## WHAT THE EXERCISE ASKS:
Please write out all of the entries without altering anything.

## DATA FOR THE TASK:
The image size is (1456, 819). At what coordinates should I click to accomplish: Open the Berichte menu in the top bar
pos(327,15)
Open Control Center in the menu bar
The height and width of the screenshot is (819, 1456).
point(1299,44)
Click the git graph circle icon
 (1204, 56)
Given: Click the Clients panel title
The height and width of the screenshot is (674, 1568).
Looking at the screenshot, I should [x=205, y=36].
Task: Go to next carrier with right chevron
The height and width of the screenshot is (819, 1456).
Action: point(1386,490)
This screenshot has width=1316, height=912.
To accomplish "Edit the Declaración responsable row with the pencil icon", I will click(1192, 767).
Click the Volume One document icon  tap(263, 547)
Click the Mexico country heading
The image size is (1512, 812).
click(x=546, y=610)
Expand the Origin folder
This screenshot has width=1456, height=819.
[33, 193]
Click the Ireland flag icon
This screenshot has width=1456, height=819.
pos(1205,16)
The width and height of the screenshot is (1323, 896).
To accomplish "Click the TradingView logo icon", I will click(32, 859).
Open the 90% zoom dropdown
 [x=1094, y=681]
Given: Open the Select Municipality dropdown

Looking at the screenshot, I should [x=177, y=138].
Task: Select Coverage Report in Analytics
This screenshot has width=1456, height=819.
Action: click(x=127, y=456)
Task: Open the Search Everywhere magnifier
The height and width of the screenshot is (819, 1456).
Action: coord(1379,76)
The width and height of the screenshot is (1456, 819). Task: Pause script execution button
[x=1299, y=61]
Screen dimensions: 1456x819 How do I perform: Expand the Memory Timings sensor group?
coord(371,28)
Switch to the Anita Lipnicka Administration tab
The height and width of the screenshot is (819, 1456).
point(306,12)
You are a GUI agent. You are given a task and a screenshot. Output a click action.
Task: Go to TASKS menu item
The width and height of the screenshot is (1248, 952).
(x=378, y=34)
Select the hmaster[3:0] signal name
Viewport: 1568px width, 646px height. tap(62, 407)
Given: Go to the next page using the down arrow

## PROBLEM SOLUTION:
The image size is (1456, 819). At what coordinates should I click to accomplish: Open the Berichte menu in the top bar
pos(327,15)
Open Control Center in the menu bar
The height and width of the screenshot is (819, 1456).
point(1299,44)
Click the git graph circle icon
 (1204, 56)
Given: Click the Clients panel title
The height and width of the screenshot is (674, 1568).
Looking at the screenshot, I should [x=205, y=36].
Task: Go to next carrier with right chevron
The height and width of the screenshot is (819, 1456).
Action: point(1386,490)
This screenshot has width=1316, height=912.
To accomplish "Edit the Declaración responsable row with the pencil icon", I will click(1192, 767).
Click the Volume One document icon  tap(263, 547)
Click the Mexico country heading
The image size is (1512, 812).
click(x=546, y=610)
Expand the Origin folder
This screenshot has width=1456, height=819.
[33, 193]
Click the Ireland flag icon
This screenshot has width=1456, height=819.
pos(1205,16)
The width and height of the screenshot is (1323, 896).
To accomplish "Click the TradingView logo icon", I will click(32, 859).
Open the 90% zoom dropdown
 [x=1094, y=681]
Given: Open the Select Municipality dropdown

Looking at the screenshot, I should [x=177, y=138].
Task: Select Coverage Report in Analytics
This screenshot has width=1456, height=819.
Action: click(x=127, y=456)
Task: Open the Search Everywhere magnifier
The height and width of the screenshot is (819, 1456).
Action: coord(1379,76)
The width and height of the screenshot is (1456, 819). Task: Pause script execution button
[x=1299, y=61]
Screen dimensions: 1456x819 How do I perform: Expand the Memory Timings sensor group?
coord(371,28)
Switch to the Anita Lipnicka Administration tab
The height and width of the screenshot is (819, 1456).
point(306,12)
You are a GUI agent. You are given a task and a screenshot. Output a click action.
Task: Go to TASKS menu item
The width and height of the screenshot is (1248, 952).
(x=378, y=34)
Select the hmaster[3:0] signal name
Viewport: 1568px width, 646px height. tap(62, 407)
Given: Go to the next page using the down arrow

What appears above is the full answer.